ChiefPointThief wrote: ↑28 August 2023, 15:47
But none of my tables apply to what you are saying. My combined elo doesn’t reach anywhere near the cap for 2p games.
Because you are playing with players who are less skilled than a skill-cap rating would indicate. (You are less skilled than a skill-cap rating would indicate yourself, so every game you play has somebody with a lower rating than that.)
You know what happens, over a large number of games, when you play with less-skilled players? You get scores under 30 in some of those games. Those scores make it exceedingly difficult to reach that 3.33 mean increase per game. It’s just not happening to any significant degree.
(You can look at my own recent game history for a realistic example of what happens with highly-rated players. My rating is currently a touch over 900. My last 10 games, largely played with a mix of experts and masters, have 6 scores of 30, 2 scores of 29, and 2 scores of 0. I did not deliberately bomb out either of the 0s, so this is simply the kind of distribution of scores that occur when playing in the community. Over those 10 games, my rating change is +2, a mean of 0.2. How am I supposed to make up the other +3.1, if I’m going to add 25% deliberate triple-bombs into the mix? I even lost a point in one of those 29 games, with a partner with a rating of 515.)
ChiefPointThief wrote: ↑28 August 2023, 15:47Also the 25% rate was an example. I actually looked at a players last 50 games who bombed on me on purpose for the sake of this discussion. 9/50. Which is 18%. Still very high bomb rate. Their elo remains the same. Mid 900s elo player. Also looking at the game log I discovered that in some of the games other players (masters) actually bombed on them on purpose. Which proves my point that you will still have people who do this even w/ the current system and it isn’t exclusive to low elo players.
So what? Nobody said that all players who deliberately bomb out a game sometimes will drop below 700. I said that I don’t believe that anybody with a rating over 700 is deliberately scoring 0 in 25% of their games and still increasing their rating (over a decent-sized sample of games without employing other means to cheat or distort the system). You haven’t found anybody who is doing that, and remember that if they are deliberately bombing out 25% of their games, their percentage of 0 scores will be higher than 25% because there will also be games that score 0 through genuine errors, or even other players who deliberately bomb out. That 18% 0-score player hasn’t deliberately scored 0 in even 18% of games, as you point out yourself.
The ELO rating is a measure of observed performance quality (which in turn is the best proxy for skill you will find). It allows us to filter players based on their skill/performance. You come here and complain that this does not allow us to filter out all players who deliberately lose games (because they don’t necessarily have ratings below 700, and some may never have their ratings drop that low). But what you want to filter for is not skill or performance; it’s behaviour. Of course the rating filter isn’t going to solve that problem for you.

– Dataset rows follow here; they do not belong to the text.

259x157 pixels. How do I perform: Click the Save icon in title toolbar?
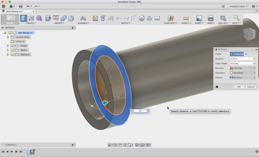coord(21,6)
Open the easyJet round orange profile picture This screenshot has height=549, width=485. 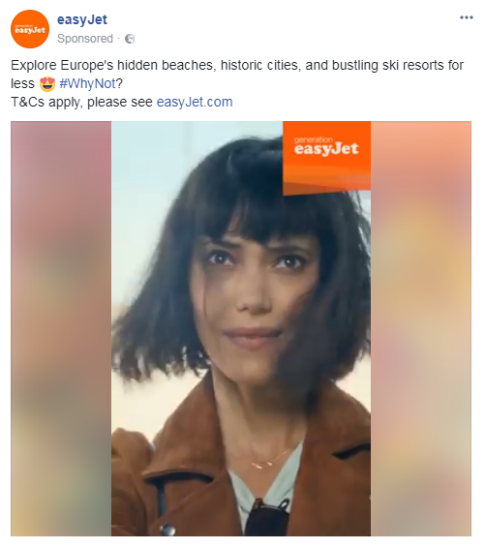point(30,29)
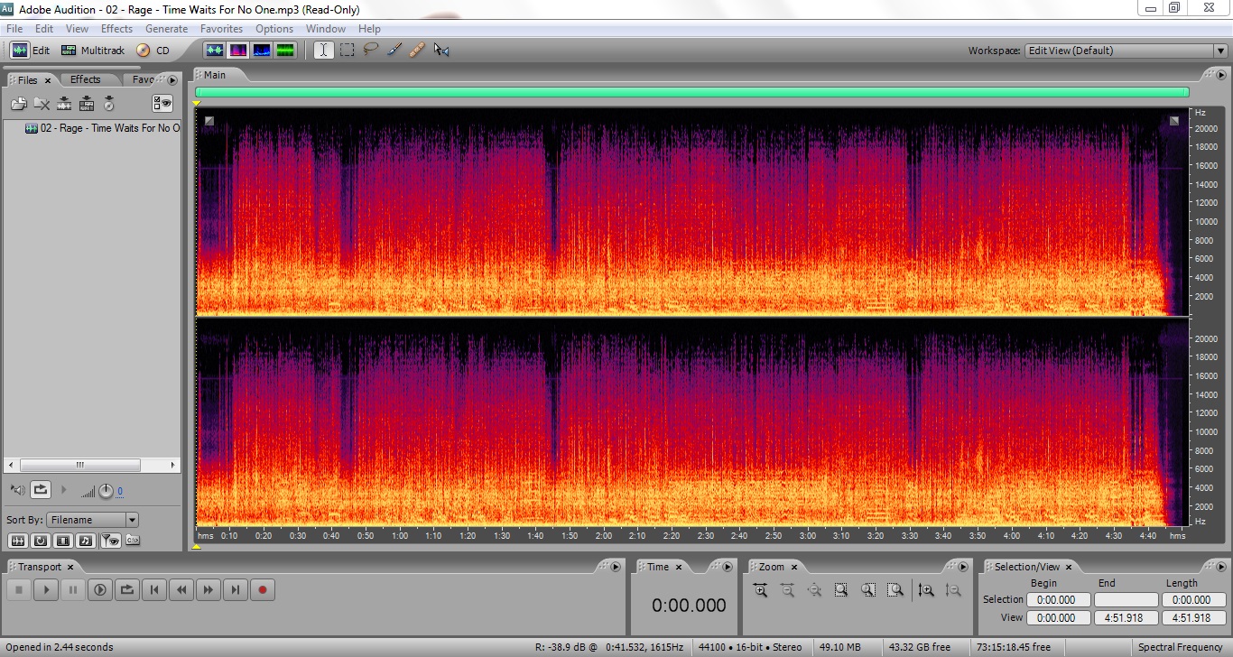The image size is (1233, 657).
Task: Zoom in vertically in Zoom panel
Action: [x=926, y=590]
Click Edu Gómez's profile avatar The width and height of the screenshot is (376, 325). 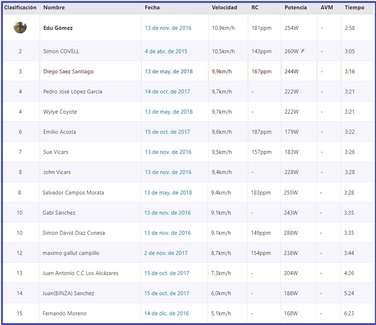[20, 27]
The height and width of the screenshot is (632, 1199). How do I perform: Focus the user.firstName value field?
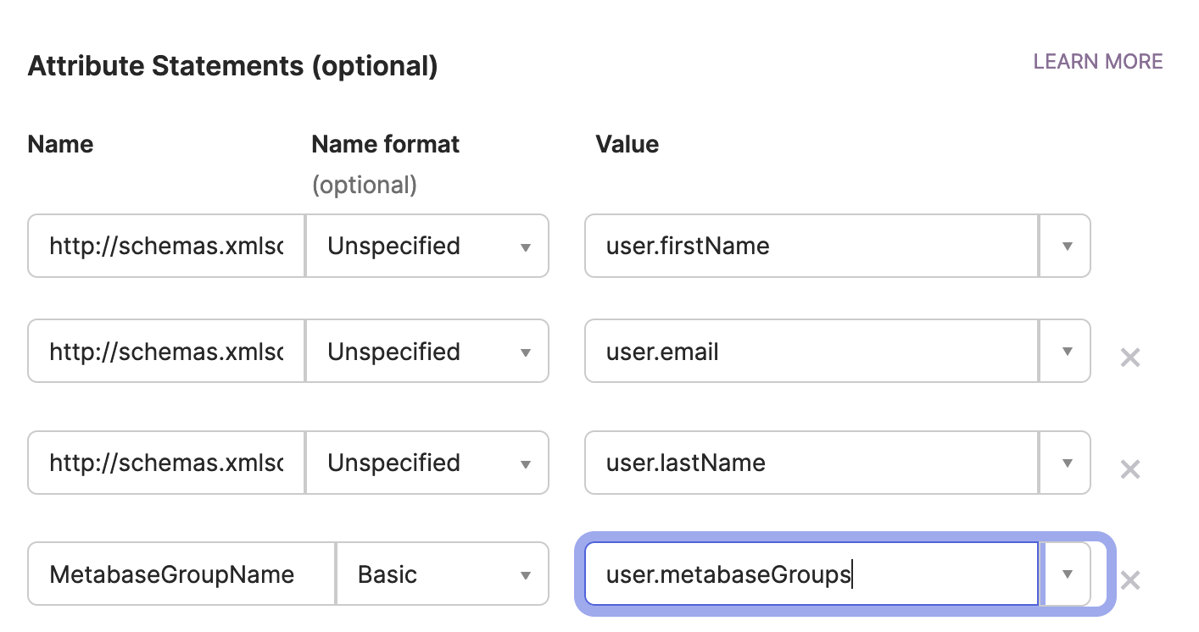pyautogui.click(x=811, y=247)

If a player actually plays at a rating of 1000, excluding 10% of games in which they choose to misfire thrice, then an observed rating somewhere above 700 when including that 10% of games thrown is still an accurate assessment of their overall performance.
Bad behaviour is harder to measure. It’s a factor in the reputation rating, in that players who are observed by the moderators to behave extremely badly can have their reputations limited, and enough non-private red thumbs relative to green thumbs will also limit reputation, but the general case is that reputation is actually a measure of how reliably players finish games. So the one reliable indicator of bad behaviour is the red thumb you assign when you observe what you consider to be bad behaviour.
So when a partner deliberately bombs out a game with you, give them a red thumb, and then you won’t have to play with them again. Use the tools for the purpose for which they are designed.
And if you want to see a better measure of behaviour put in place, feel free to petition the admins about that, but stop trying to have ELO rating turned into that measure of behaviour. It isn’t a measure of behaviour, and it shouldn’t be.